A Guide to Downtown Laurinburg

Chris English. photograph by Matt Ray Photography

Even after Chris English left his hometown of Laurinburg to attend college in the mountains, he still considered himself a Fighting Scot. The mascot for Scotland County’s only public high school represents an area rich in Scottish heritage.

“It’s really not unique to us,” English says, “but we just kind of own it. I’ve always been proud of being from here.” That pride stems largely from Scotland High School, where the marching band is known for wearing tartan kilts, and Friday night football shuts down the town as business owners cheer on the team. “That ‘fighting,’ to me, is a key thing,” says English, who now serves as executive director of the Laurinburg Chamber of Commerce. “We’re fighting to build this community up.”

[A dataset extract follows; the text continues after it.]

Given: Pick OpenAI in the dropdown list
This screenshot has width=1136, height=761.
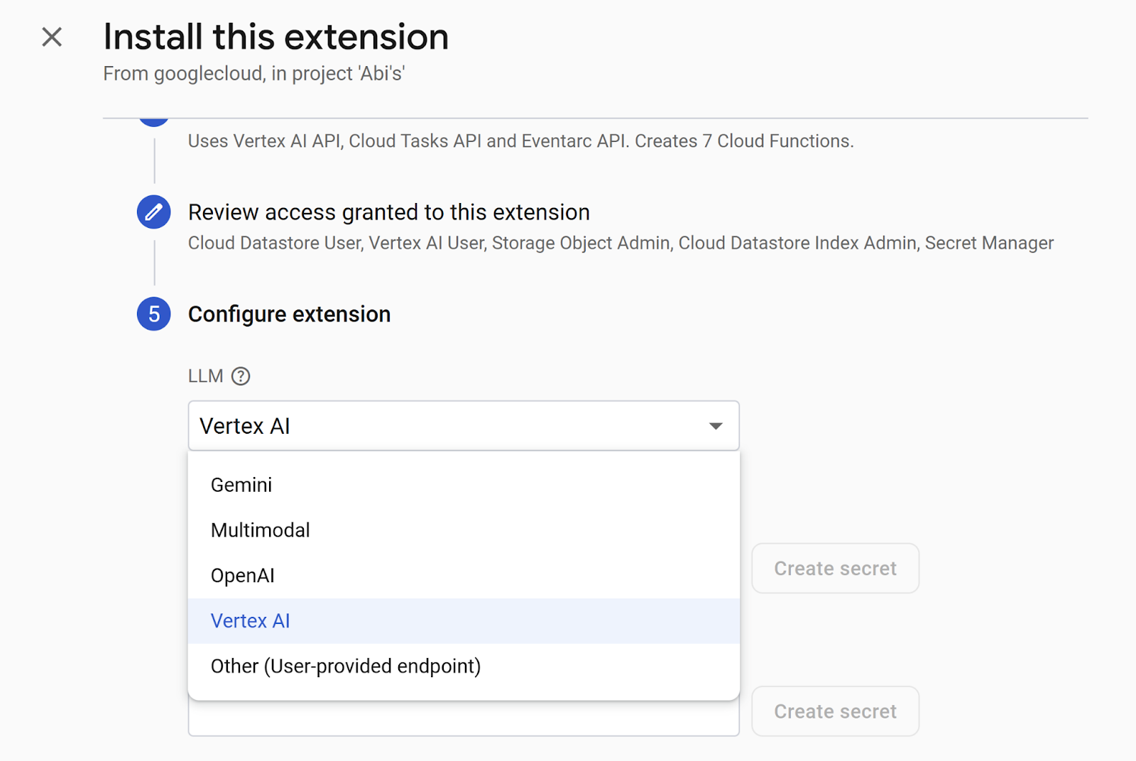Looking at the screenshot, I should [242, 576].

In the 1980s, the downtown department stores where English and his family used to buy school clothes and Christmas gifts began moving to nearby shopping malls. Word on the street was that downtown was done for. But in recent years, Laurinburg has begun to see a resurgence, with events like Sip’n Shop, Laurinburg After 5, and seasonal festivals that draw people downtown to support local businesses — many of which survived the pandemic because loyal customers wanted to help. “We’ve had ups and downs,” English says, “but it’s a community that pulls together and supports each other.”


Miyako Japanese Cuisine. Owner Lilly Ruan graduated from North Carolina State University with a degree in biology, but “her family had always been in the food business, and she loved to cook,” English says. Miyako specializes in mostly Japanese food — made-to-order sushi, hibachi, and teriyaki dishes — as well as Chinese-food favorites, like General Tso’s chicken and Mongolian beef.

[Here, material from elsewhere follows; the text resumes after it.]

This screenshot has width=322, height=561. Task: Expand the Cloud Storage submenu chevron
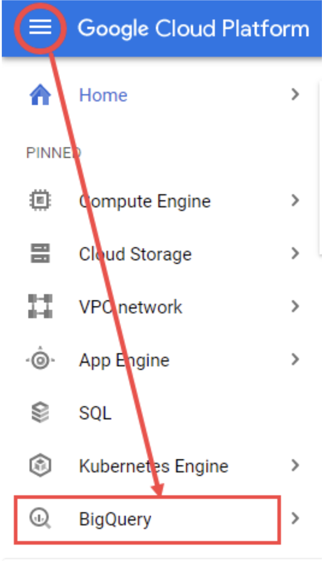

Fore’s Family Restaurant. Kenny Fore and his nephews, Stephen and Head Chef Zach, opened their restaurant in December 2020 in honor of Kenny’s mother, Keiko, whose cooking inspired the family’s love of food. Most of the dishes are classic American fare, but the Teriyaki Bowl — with homemade fried rice, chicken, zucchini, and onions — is a nod to Keiko’s Japanese heritage. “If you’re hungry, that’s the thing to get,” English says. “It’s a lot of food.”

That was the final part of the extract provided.